**AIM OF THE TASK:**
Copy all the lines of the data that include the word "должника".
•••••
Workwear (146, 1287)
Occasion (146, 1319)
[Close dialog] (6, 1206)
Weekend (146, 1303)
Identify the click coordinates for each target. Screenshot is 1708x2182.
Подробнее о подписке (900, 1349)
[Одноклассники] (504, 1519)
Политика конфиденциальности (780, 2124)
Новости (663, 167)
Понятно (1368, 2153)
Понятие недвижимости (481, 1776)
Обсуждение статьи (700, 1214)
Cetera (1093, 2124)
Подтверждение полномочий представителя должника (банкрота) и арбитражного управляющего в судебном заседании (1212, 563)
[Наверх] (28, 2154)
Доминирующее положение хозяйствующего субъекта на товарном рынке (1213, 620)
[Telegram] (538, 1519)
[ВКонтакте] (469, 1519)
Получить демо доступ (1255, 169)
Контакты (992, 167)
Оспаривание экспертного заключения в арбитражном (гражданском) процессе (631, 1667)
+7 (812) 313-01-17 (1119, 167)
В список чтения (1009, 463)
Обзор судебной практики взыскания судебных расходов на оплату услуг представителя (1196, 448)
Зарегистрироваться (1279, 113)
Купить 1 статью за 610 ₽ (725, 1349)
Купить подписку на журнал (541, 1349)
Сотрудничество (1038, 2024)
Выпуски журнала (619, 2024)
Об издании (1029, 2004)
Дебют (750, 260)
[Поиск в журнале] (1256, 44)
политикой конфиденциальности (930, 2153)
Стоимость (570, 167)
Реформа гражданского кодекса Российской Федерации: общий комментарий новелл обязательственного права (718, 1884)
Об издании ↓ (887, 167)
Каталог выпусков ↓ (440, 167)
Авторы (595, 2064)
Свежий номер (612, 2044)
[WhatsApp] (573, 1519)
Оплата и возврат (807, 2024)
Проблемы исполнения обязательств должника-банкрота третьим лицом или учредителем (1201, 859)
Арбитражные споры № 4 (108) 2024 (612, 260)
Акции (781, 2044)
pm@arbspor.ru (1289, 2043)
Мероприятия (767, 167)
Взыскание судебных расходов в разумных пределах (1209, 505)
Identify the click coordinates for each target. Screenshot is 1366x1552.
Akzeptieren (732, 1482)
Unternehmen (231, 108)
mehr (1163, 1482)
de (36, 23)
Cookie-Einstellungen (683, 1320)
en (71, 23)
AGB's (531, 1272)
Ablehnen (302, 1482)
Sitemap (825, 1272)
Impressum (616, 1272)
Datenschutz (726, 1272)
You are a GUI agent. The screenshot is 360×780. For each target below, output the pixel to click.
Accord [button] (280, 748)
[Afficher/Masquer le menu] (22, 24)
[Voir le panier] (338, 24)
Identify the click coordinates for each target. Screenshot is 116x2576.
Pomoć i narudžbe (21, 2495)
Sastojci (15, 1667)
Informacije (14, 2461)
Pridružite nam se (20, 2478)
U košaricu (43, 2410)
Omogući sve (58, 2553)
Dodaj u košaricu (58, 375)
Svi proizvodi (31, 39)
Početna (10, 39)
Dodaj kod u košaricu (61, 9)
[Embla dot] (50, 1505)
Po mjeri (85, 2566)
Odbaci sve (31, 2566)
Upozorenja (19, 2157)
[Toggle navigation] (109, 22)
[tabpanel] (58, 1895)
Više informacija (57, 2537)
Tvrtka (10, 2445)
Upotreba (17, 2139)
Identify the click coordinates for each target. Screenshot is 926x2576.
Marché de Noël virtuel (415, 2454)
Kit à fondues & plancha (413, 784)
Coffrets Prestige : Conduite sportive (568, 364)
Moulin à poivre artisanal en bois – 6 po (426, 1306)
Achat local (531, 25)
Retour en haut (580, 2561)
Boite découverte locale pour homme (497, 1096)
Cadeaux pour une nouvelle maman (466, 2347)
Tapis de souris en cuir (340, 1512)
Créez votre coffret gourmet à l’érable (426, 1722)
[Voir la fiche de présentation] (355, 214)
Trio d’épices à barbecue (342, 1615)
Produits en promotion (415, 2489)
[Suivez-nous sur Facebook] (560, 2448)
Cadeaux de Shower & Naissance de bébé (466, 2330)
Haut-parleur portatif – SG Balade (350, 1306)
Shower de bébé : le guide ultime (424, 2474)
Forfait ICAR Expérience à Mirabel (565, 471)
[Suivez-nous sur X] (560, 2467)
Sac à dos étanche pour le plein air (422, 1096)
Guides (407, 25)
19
•••••
**EXERCISE ANSWER:**
Подтверждение полномочий представителя должника (банкрота) и арбитражного управляющего в судебном заседании (1212, 563)
Проблемы исполнения обязательств должника-банкрота третьим лицом или учредителем (1201, 859)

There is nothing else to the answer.